== WHAT IS NEEDED ==
This exercise asks for a copy of each line in the records below with the word "agent" in it.

[Stored items]
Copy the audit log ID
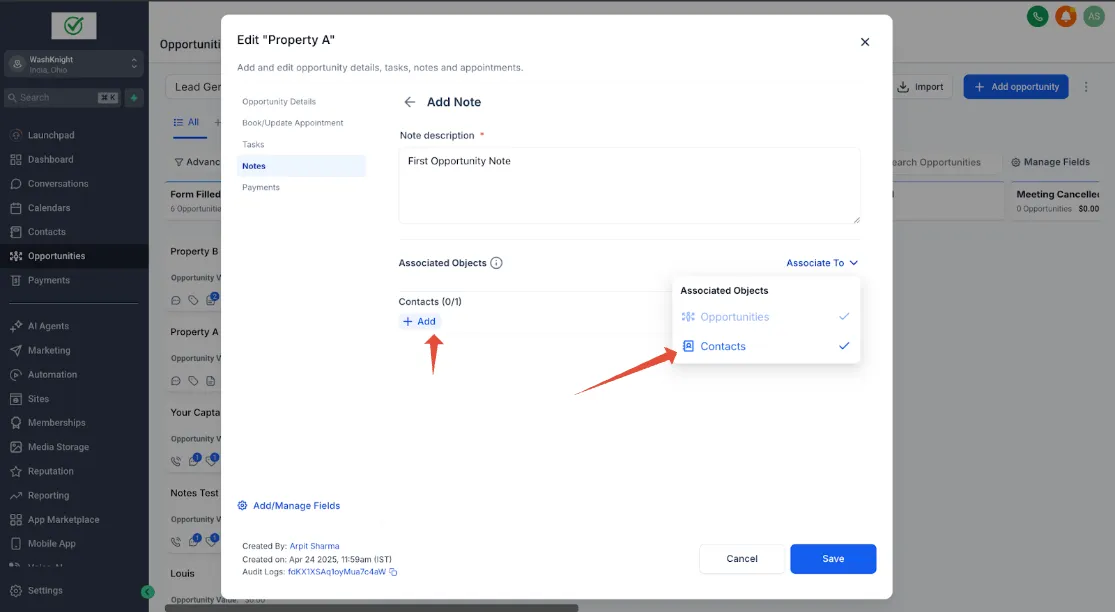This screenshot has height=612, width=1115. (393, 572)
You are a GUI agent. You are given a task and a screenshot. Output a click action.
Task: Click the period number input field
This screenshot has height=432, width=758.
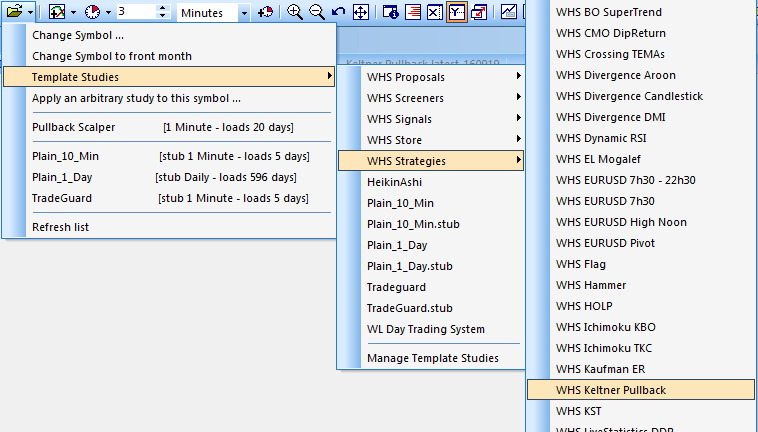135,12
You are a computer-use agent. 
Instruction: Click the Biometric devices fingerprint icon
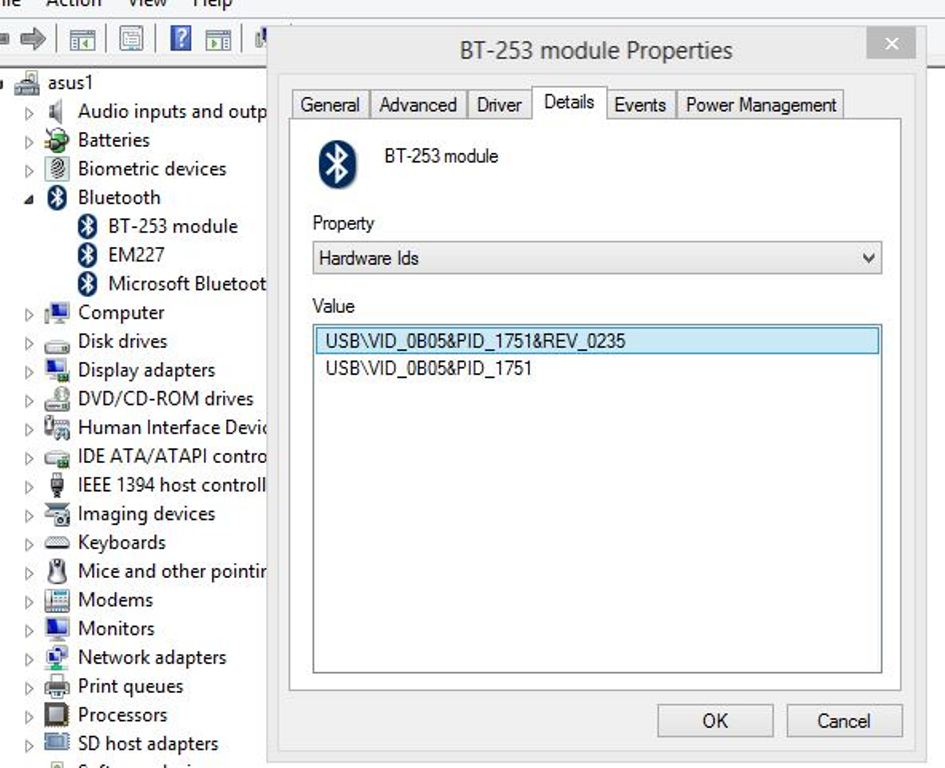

== ANSWER SECTION ==
You are a GUI agent. You are given a task and a screenshot. Output a click action.
You are a computer-use agent. 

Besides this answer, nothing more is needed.